Based on our experience, parents considering elective IA would benefit from SDM. For example, we recently attempted to carry out a randomized controlled trial to compare IA and conservative management. However, recruitment was very low, indicating that parents are not comfortable with the treatment decision being made for their child (randomization) and prefer to be involved in the decision-making process. Also, many parents still delay the decision or make comments that indicate decisional conflict, such as mentioning things like “I am worried that if we do nothing, the appendicitis will come back, but I am scared of my child having surgery”. For these reasons, we believe an SDM intervention, such as a PDA, is needed for parents, with consideration of parental decision-making needs.

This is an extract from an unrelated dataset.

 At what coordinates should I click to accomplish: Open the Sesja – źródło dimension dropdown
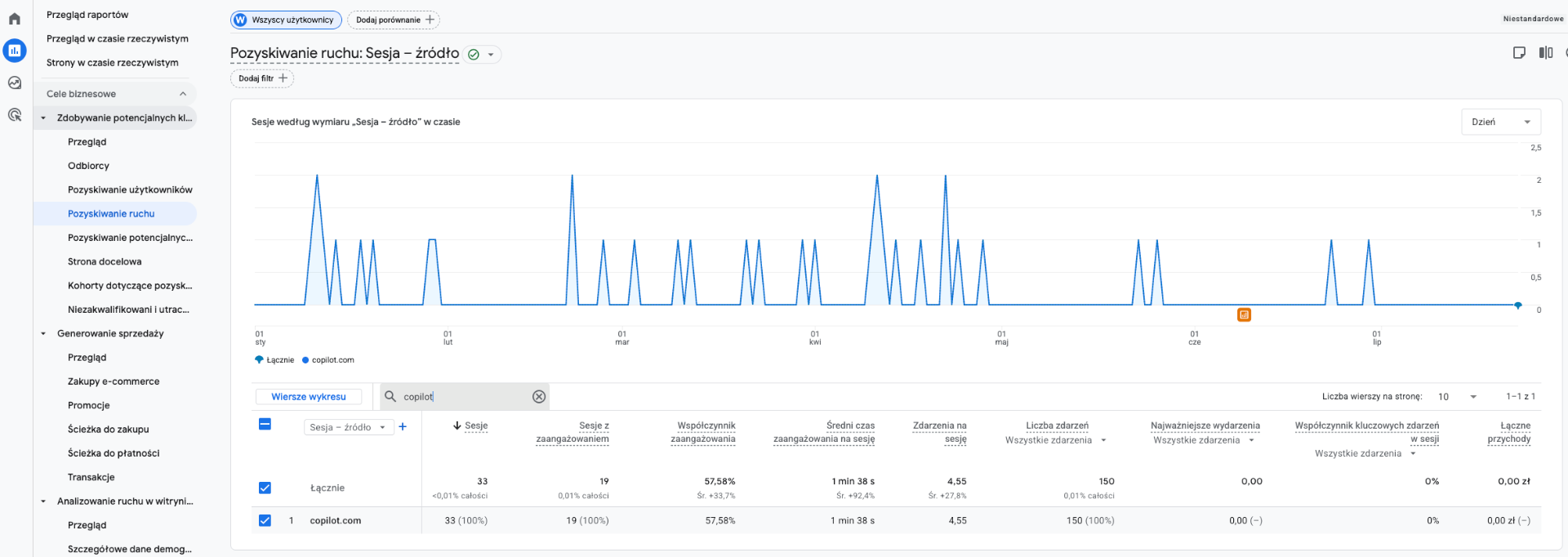tap(349, 427)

Thus, the primary objectives of this study were to assess the decision-making needs of parents considering elective IA for their child and to determine the need for a patient decision aid. The secondary objective was to determine parent preferences regarding the format and distribution plan of a drafted PDA.
If there is a need for a PDA, it could be the first decision aid developed as part of the Canadian Association of Paediatric Surgeons (CAPS) Decision Aids Project. Our research team collaborates with CAPS to produce the CAPS Evidence-Based Resource (CAPS EBR),25 which provides summaries of the best available evidence on a variety of pediatric surgical topics. The corresponding author’s team produces these summaries by reviewing the scientific literature (ie, systematic reviews), which is an essential step in the development of a PDA. Furthermore, when the results of the systematic reviews for the CAPS EBR reveal clinical equipoise for a condition where it is appropriate for children and their families to be involved in SDM, a needs assessment for a PDA will follow.
This study took place at the Children’s Hospital of Eastern Ontario (CHEO), a tertiary care hospital located in Ottawa, the capital city of Canada. Healthcare is covered under the Canada Health Care Act (eg, hospital stays that are medically necessary).